● **TRECHO FORNECIDO**
O
gesto de Bartimeu, o cego mendigo de Jericó, «lançando de si a sua capa», ao ir
ter com
Jesus, nos sugere a ideia de ação premeditada para desembaraçar-se de algo que
lhe atrapalharia
a liberdade de movimento.
Para o filho de Timeu, o uso daquela
peça teria grande serventia. Provavelmente, seria com ela que ele se protegeria
das intempéries do tempo. Nem por isso, ao atender ao chamado do Mestre, pensou
em levá-la consigo. Atirou-a para um lado, lépido e resoluto.
Capa arremessada, por importuna e
supérflua, é o que cabe considerar.
Quem de nós não terá alguma coisa de
que desvencilhar-se para sair ao encontro de Jesus? Conhecer nossas inibições,
para atirá-las bem longe de nós - tal o indeclinável desiderato que nos compete
concretizar em benefício próprio.
Realizar esta ingente tarefa, é
solucionar gloriosamente o nosso problema de liberação espiritual.
Bartimeu, depois de arremessar fora
a capa, levanta-se, segue em direção ao Excelso Benfeitor, dele obtém a dádiva
da recuperação da vista e permanece em Sua companhia. Deixa um acessório, até
então utilizado, por um bem genuíno, essencial, que seria a razão de ser de sua
felicidade.
Quantas vezes, pela nossa posição
espiritual, fazemos lembrar o cego mendigo de Jericó, também, como ele,
carregando alguma carga incomodativa e inconveniente!
E como é penoso este nosso fardo e
esmagador o seu peso!
Quase sempre o que nos dificulta a
marcha ascensional e gloriosa, para o Calvário de nossa redenção, está
representado em pequenas coisas que se nos afiguram de somenos importância e,
por assim entender, aparentemente insignificantes.

● **DADOS FORNECIDOS**
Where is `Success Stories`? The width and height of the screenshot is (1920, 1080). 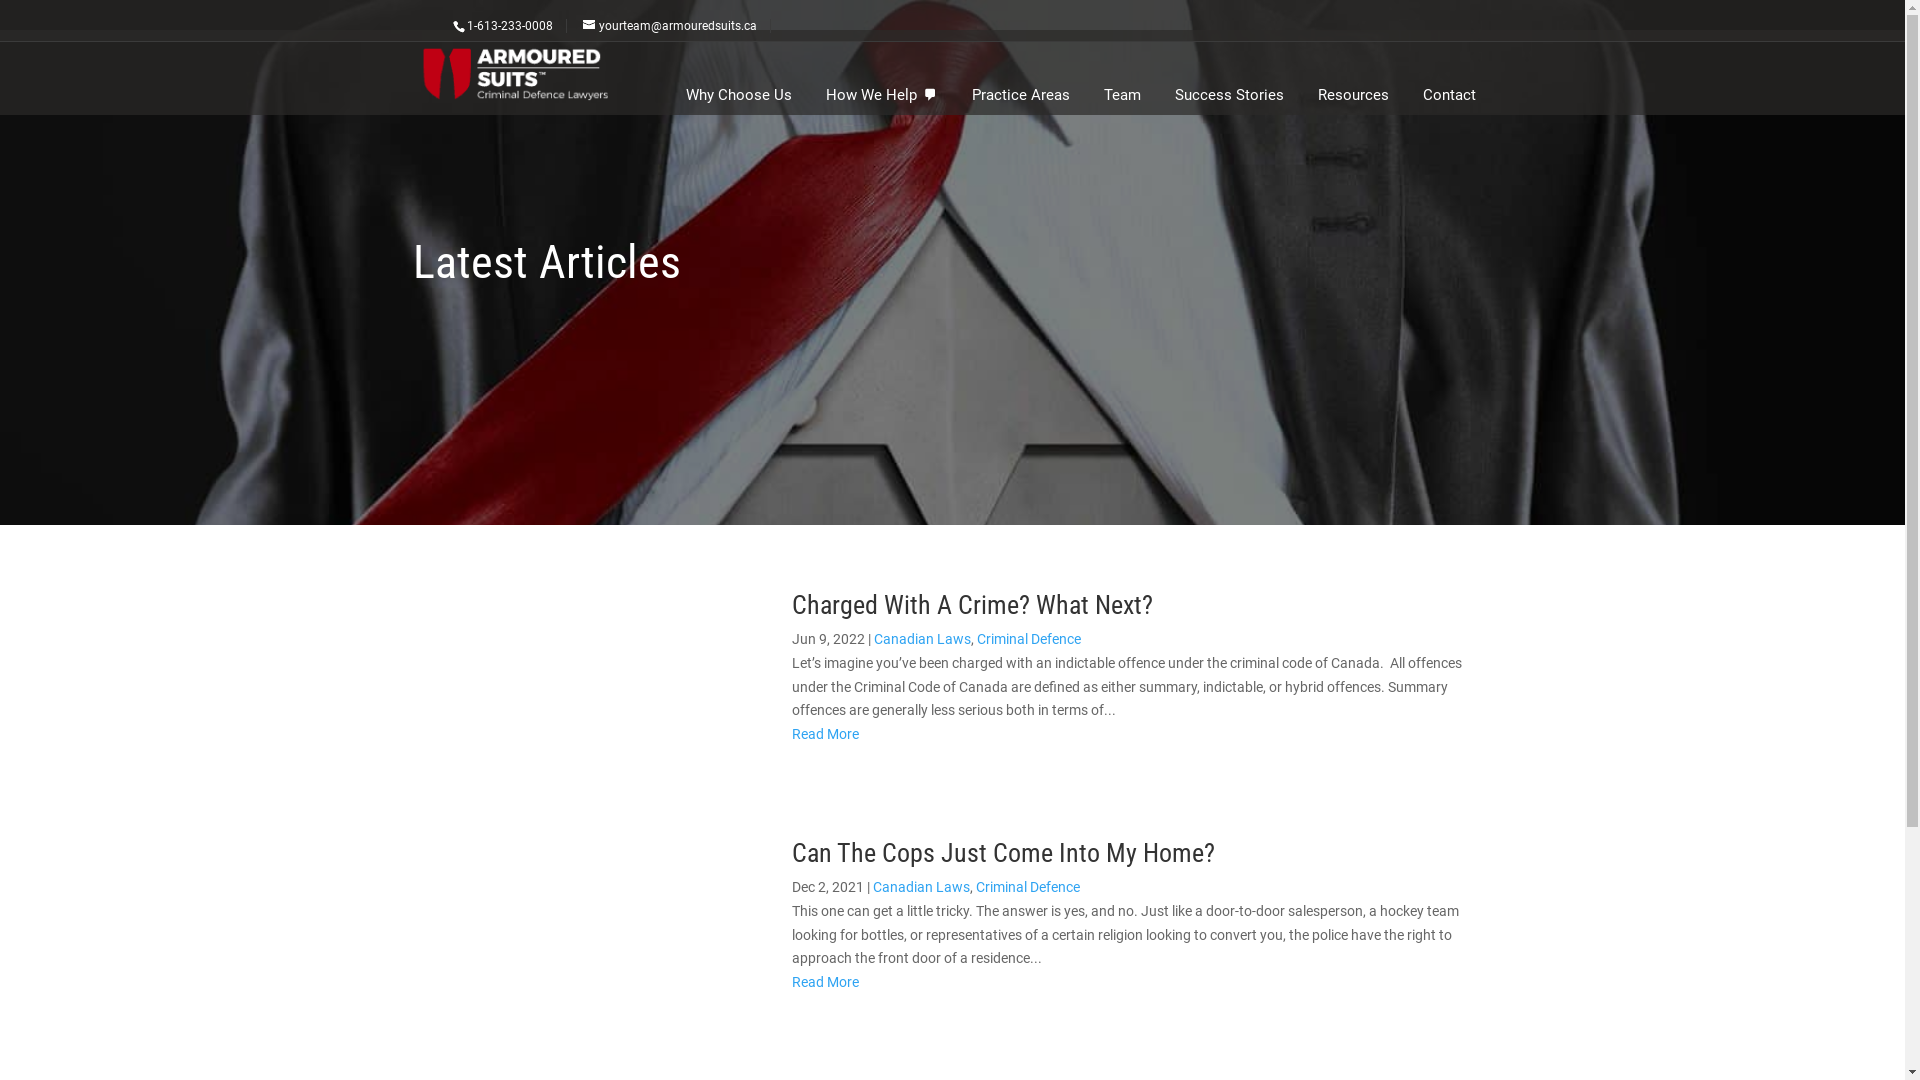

● **TRABALHO A FAZER**
A – No texto sobre Bartimeu, que dádiva ele obtém do Excelso Benfeitor?
B – Retome o texto sobre Bartimeu e dê continuidade a ele depois da última frase.

● **RESPOSTAS**
A – A recuperação da vista.

B –
O empecilho aparece quando queremos
que ele desapareça. Muita vez, vamos surpreendê-lo, incrustado em nossos
hábitos, como ostras grudadas à pedra, em situações de que mal suspeitamos.
Em trivialidades domésticas, a que
nos entregamos desapercebidamente. Numa
pronunciada tendência à desconfiança de tudo e de todos. Num pendor à crítica
demolidora. Numa inclinação à malquerença, congelando amizades por
insignificâncias que vimos e ouvimos, exagerando lhes a importância.
Na adesão a atitudes íntimas,
veladas a olhos alheios, mas patentes à nossa consciência, de cujas algemas nos
fazemos prisioneiros voluntários.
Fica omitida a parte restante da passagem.